[Start of Attachment]
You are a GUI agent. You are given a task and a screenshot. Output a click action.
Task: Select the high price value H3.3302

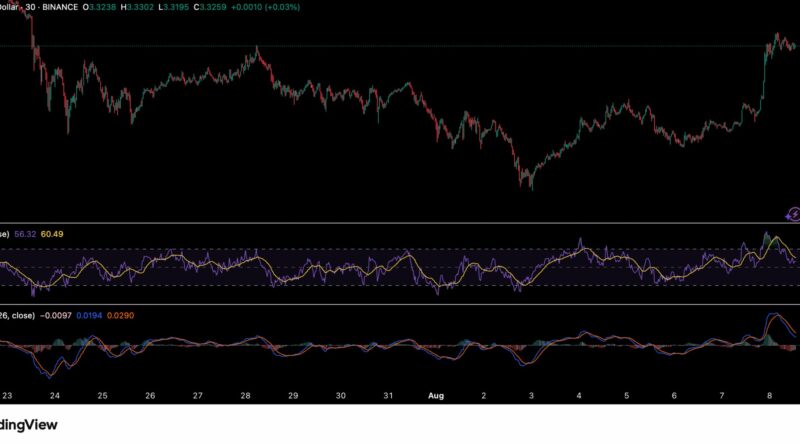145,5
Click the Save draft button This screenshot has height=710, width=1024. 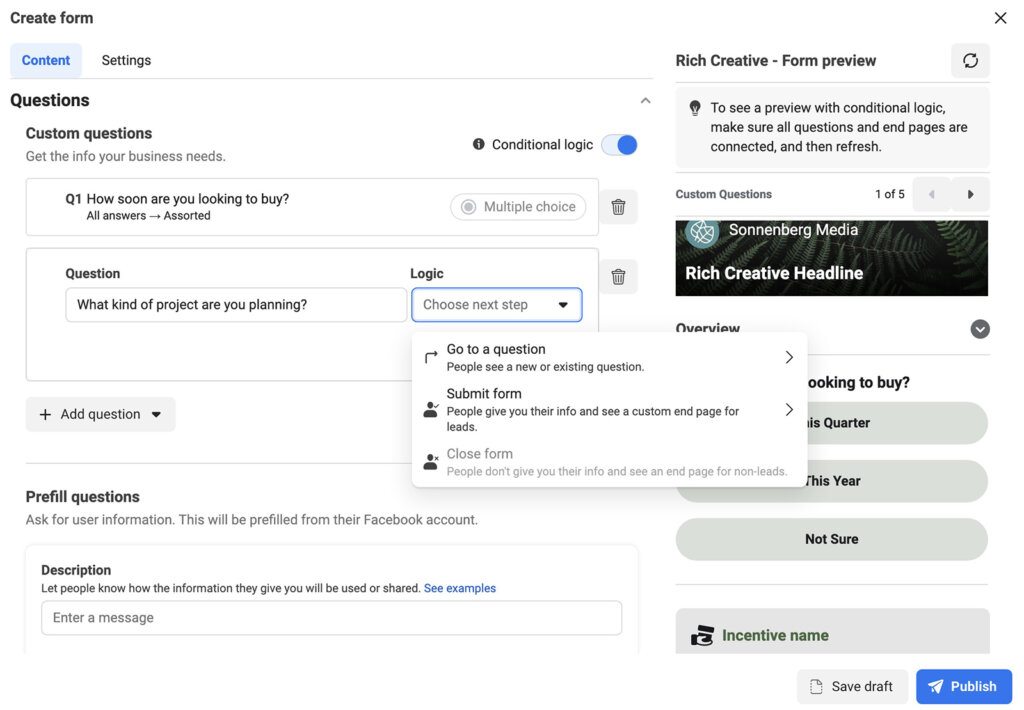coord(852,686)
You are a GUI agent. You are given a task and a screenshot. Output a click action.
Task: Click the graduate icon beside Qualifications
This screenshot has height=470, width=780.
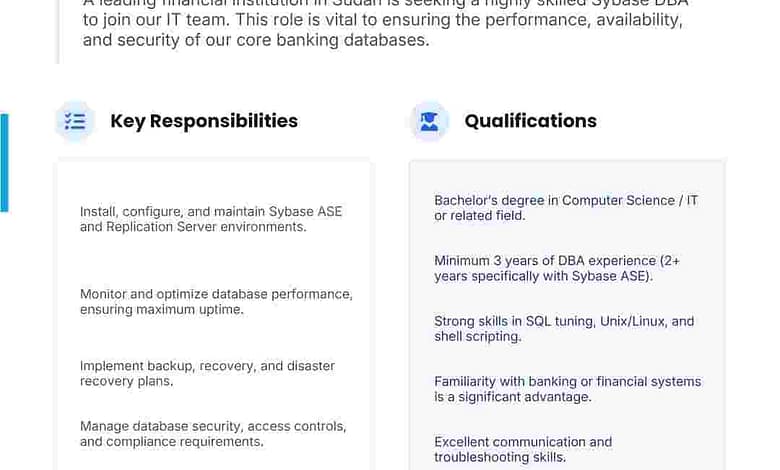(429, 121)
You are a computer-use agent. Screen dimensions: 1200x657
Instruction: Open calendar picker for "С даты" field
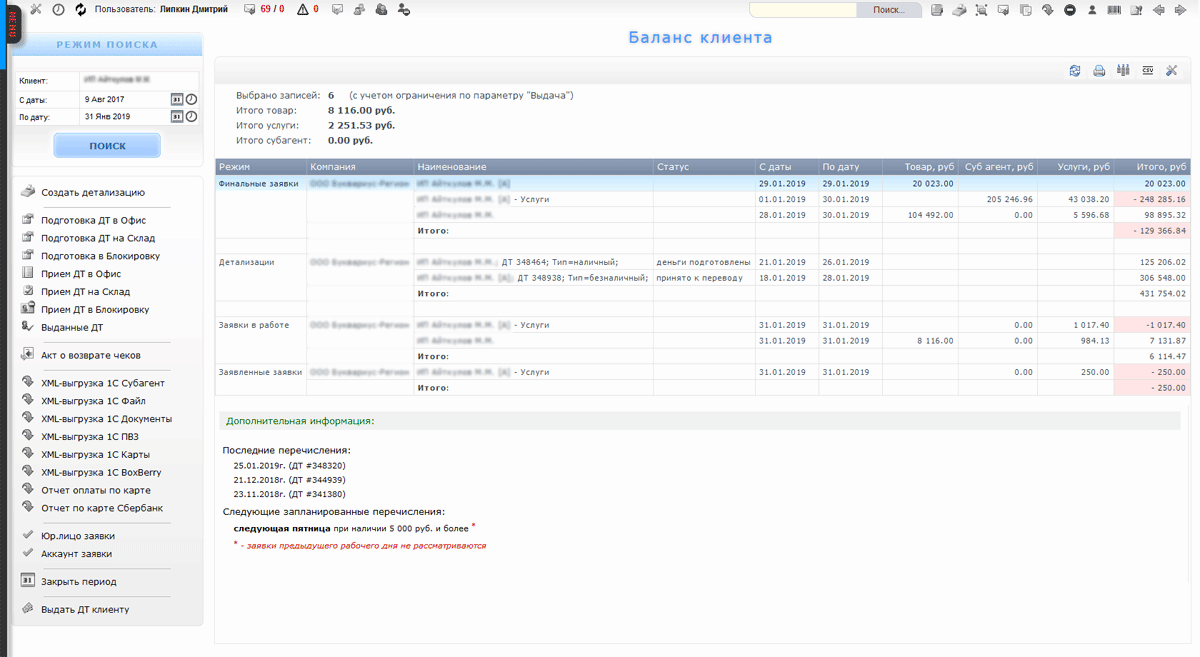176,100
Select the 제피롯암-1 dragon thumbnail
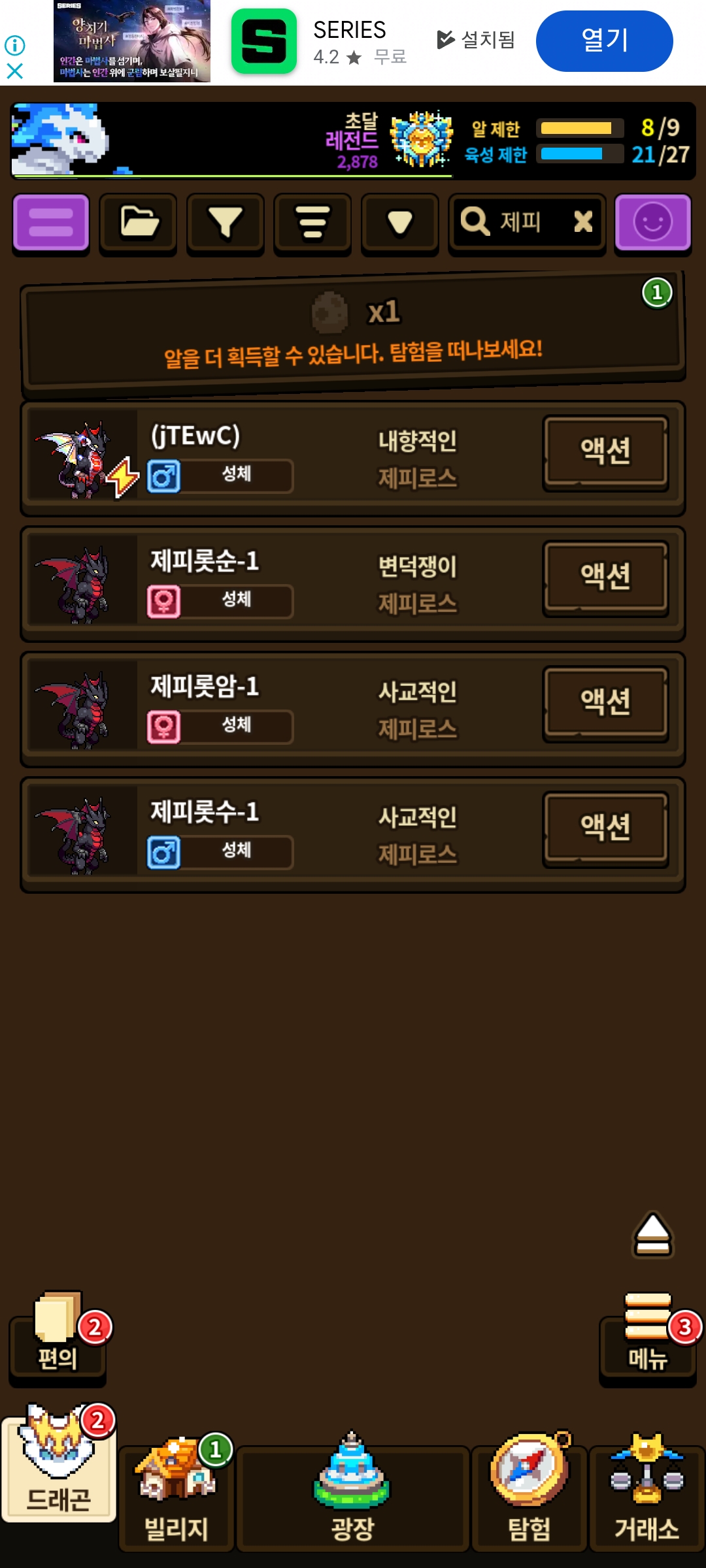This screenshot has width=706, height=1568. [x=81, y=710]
[End of Attachment]
Task prompt: Exclude every picture, then return precisely the lines that run from the line containing "Instruction: Open calendar" through the end of the entries above.

Answer:
Instruction: Open calendar picker for "С даты" field
176,100
Select the 제피롯암-1 dragon thumbnail
This screenshot has width=706, height=1568. [x=81, y=710]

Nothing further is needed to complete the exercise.